#### Exercise description
Revise the lines below so that "Payment Methods" becomes "Billing Options" and everything else stays unchanged. Omit the pictures from your answer.

#### Given data
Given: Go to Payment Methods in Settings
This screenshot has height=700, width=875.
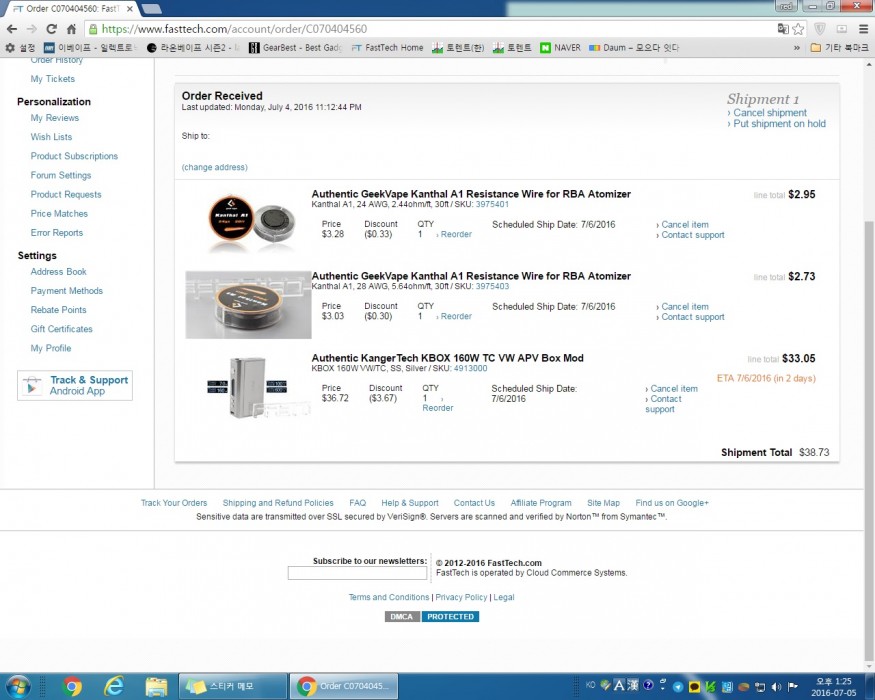Looking at the screenshot, I should [66, 291].
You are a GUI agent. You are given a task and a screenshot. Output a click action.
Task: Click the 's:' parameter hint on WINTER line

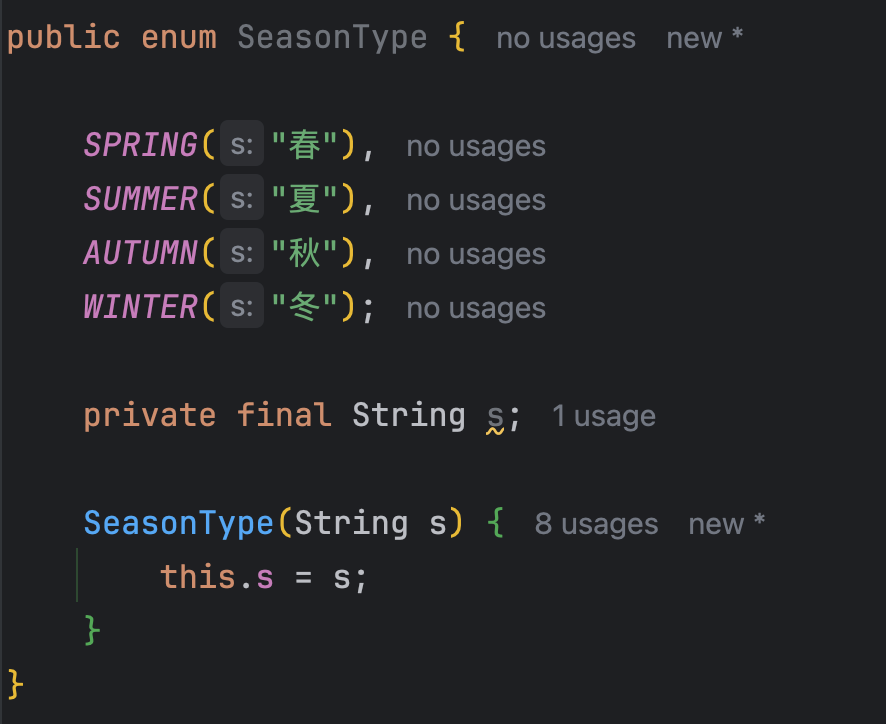pos(242,305)
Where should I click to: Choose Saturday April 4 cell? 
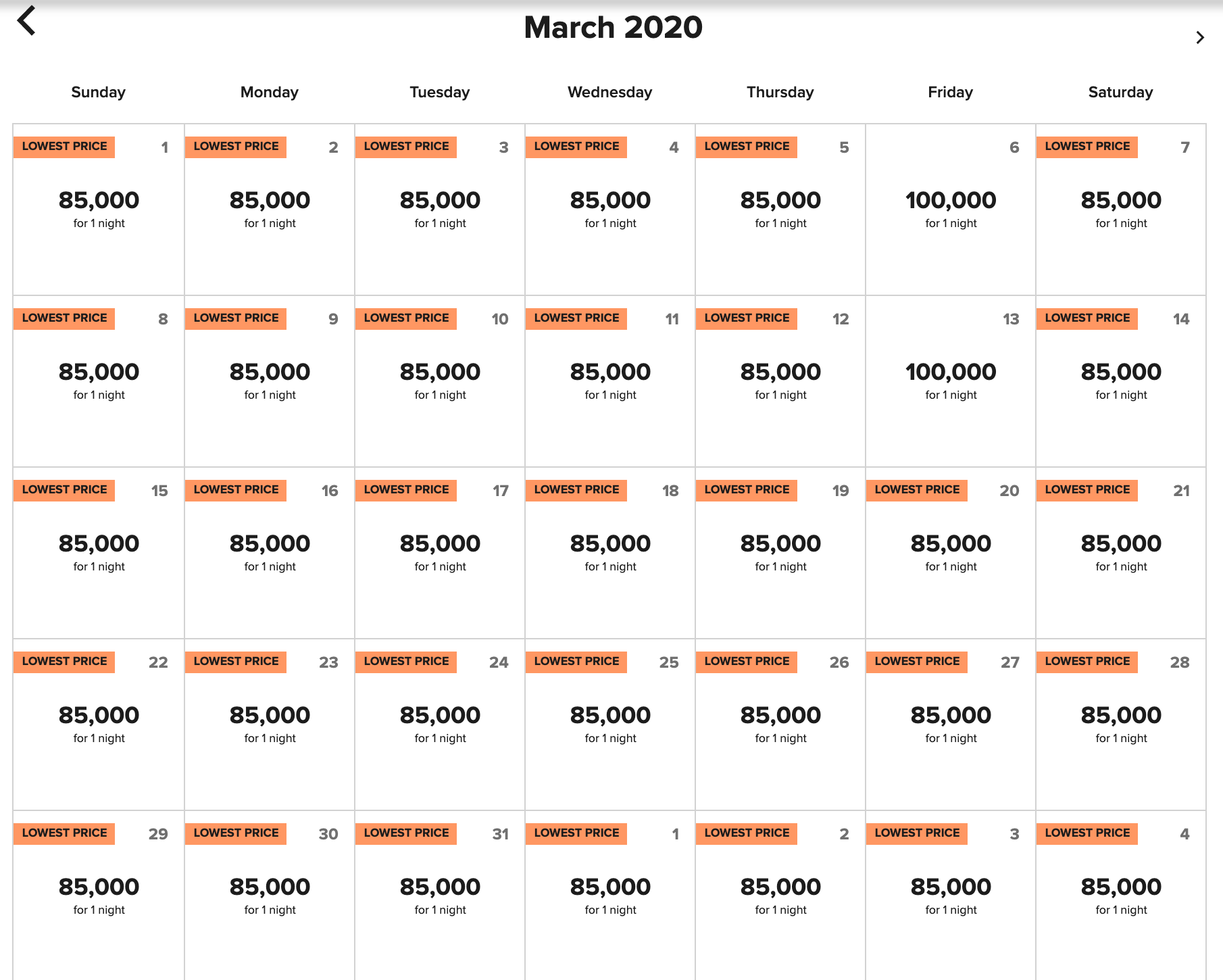point(1121,896)
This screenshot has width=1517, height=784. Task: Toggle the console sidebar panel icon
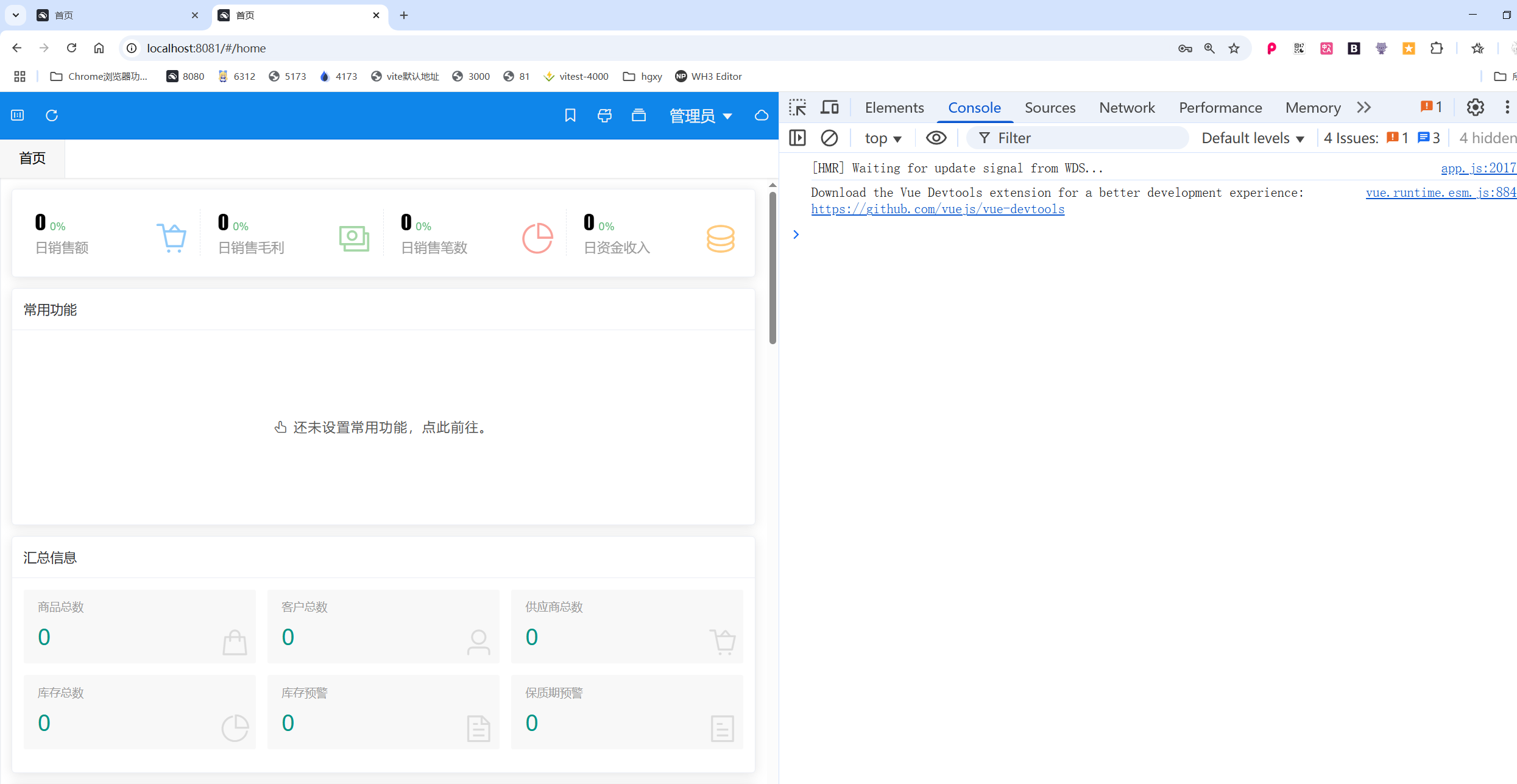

#### Result of this task
Given: Go to Billing Options in Settings
This screenshot has height=700, width=875.
Looking at the screenshot, I should [66, 291].
You are a GUI agent. You are given a task and a screenshot. Output a click action.
Task: Click the 's:' parameter hint on WINTER line

pos(242,305)
Where should I click to: Choose Saturday April 4 cell? 
point(1121,896)
This screenshot has width=1517, height=784. Task: Toggle the console sidebar panel icon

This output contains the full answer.